## Goal A
In the entries, from the line with "Viewport: 1568px width, 773px" through the end of the entries, swap "Chrome" for "browser" and leave everything else unchanged. Give only those lines, without the pictures.
- - - - -
January 19, 2000 | Commentary on Social Security
"Stock markets around the world came roaring back to life in 1999," according to The Wall Street Journal, which was great news for workers in the 18 countries with retirement systems that allow personal retirement accounts. But here in the United States, where the stock market also boomed, American workers remained trapped in a Social Security system that requires them to pay record-high payroll taxes in exchange for meager returns.
In Australia, for example, the stock market grew 12.5 percent during 1999. Australian workers invest 9 percent of their income in personal accounts to pay for future Social Security benefits. Although this is less than the American system's 10.6 percent retirement payroll tax (which includes both the employer's and employee's share), Australians can expect higher benefits because their taxes earn more. The difference between what an Australian retiree earns and what an American retiree earns often amounts to hundreds of thousands of dollars.
Sweden is another example, and perhaps a more striking one because of its enduring reputation as the laboratory of the socialist welfare model. Despite this pedigree, Sweden recently reformed its Social Security system to permit personal accounts. In 1999, its workers earned 79 percent on the part of their Social Security taxes that can be invested in the stock market. That's right -- for every $1 in stocks they bought through their private accounts, they earned $1.79, nearly doubling their money.
Or how about Denmark, where workers earned 22 percent last year on their invested Social Security taxes? Or Great Britain, which has allowed partial individual investment since 1978 and is even now debating ways to further reform its retirement program? British workers with retirement funds in the stock market earned 17.5 percent last year. Not too shabby, as they say on Fleet Street.
In this hemisphere, workers in seven countries are able to use the stock market to enlarge their nest eggs. Workers in Chile saw their stock market rise by 49 percent in 1999, as did those in El Salvador. Mexicans earned a whopping 83 percent. Even the smallest gain, 14.7 percent in Bolivia, dwarfed U.S. returns.
So how did American workers do in 1999? The U.S. stock market rose 19 percent last year. Unfortunately, this growth did not add one penny to Social Security benefits. The average American two-income couple in their 30s can expect to earn only 1.2 percent on their Social Security taxes. If they were allowed to invest their taxes in stock index funds and government bonds, they could retire with $525,000 more than Social Security will provide. High-income workers needn't worry; they can always afford to sock extra money away in a stock portfolio. It's the middle and low-income workers for whom Social Security is the main source of retirement income who need to take advantage of the surging economy, but are barred by their government from doing so.
- - - - -
## Goal B
According to the commentary on Social Security, by how much did the U.S. stock market rise in 1999?

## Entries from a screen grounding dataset
- - - - -
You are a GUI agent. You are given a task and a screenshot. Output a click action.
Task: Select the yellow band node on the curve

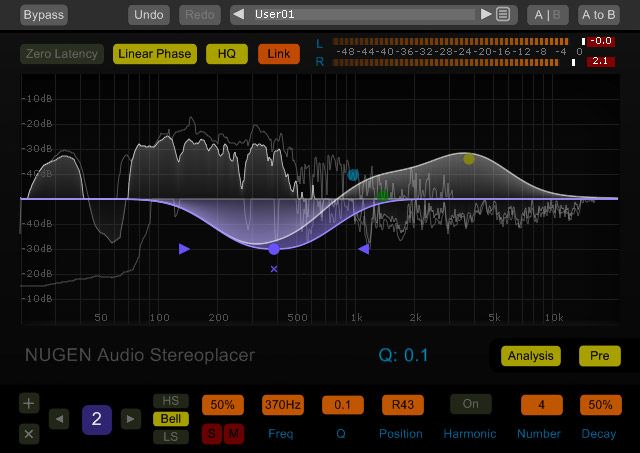(469, 159)
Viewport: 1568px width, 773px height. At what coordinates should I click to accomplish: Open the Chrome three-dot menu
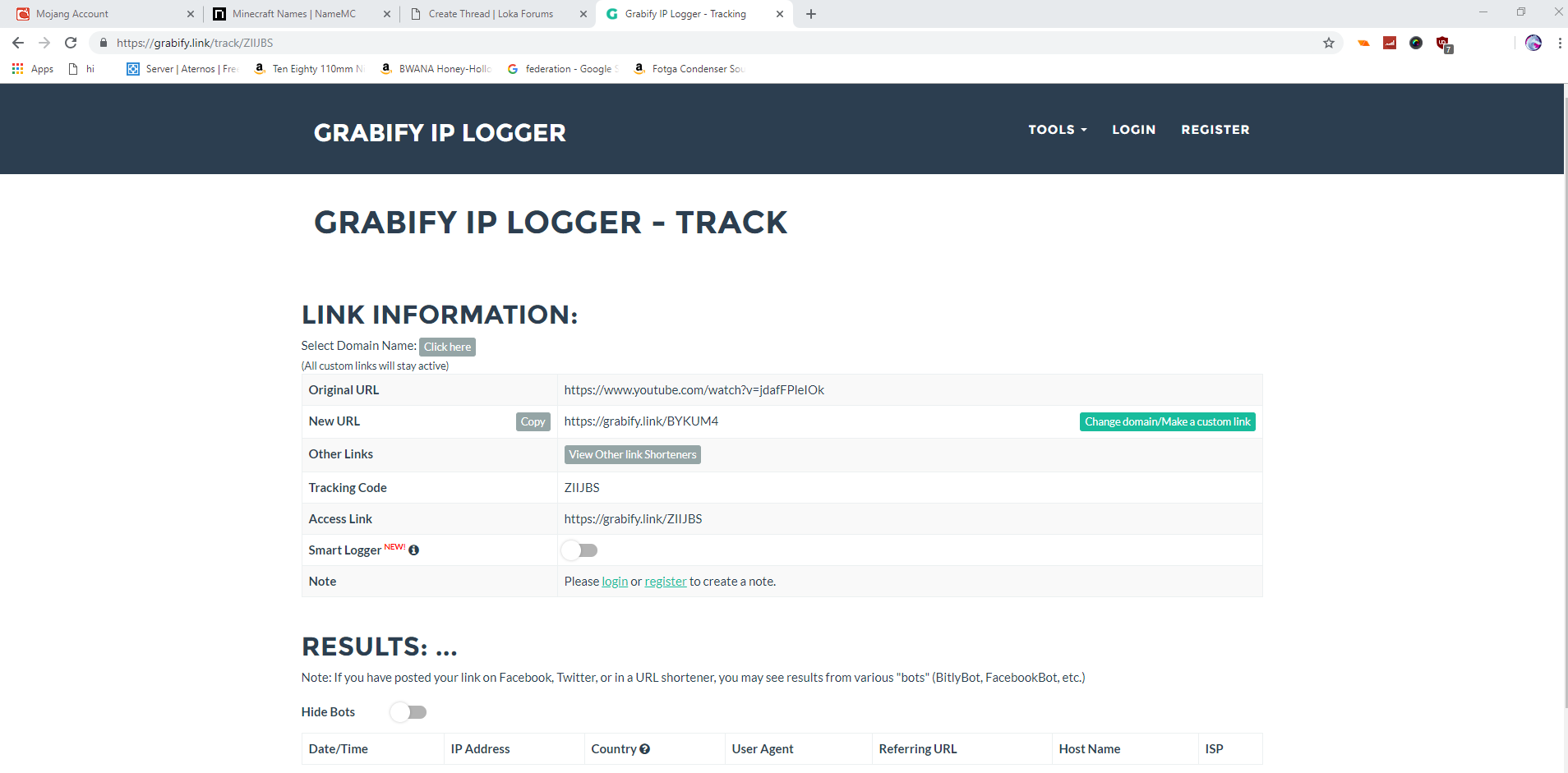(x=1559, y=43)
- - - - -
## Exercise result A
Viewport: 1568px width, 773px height. At what coordinates should I click to accomplish: Open the browser three-dot menu
(x=1559, y=43)

## Exercise result B
It rose 19 percent.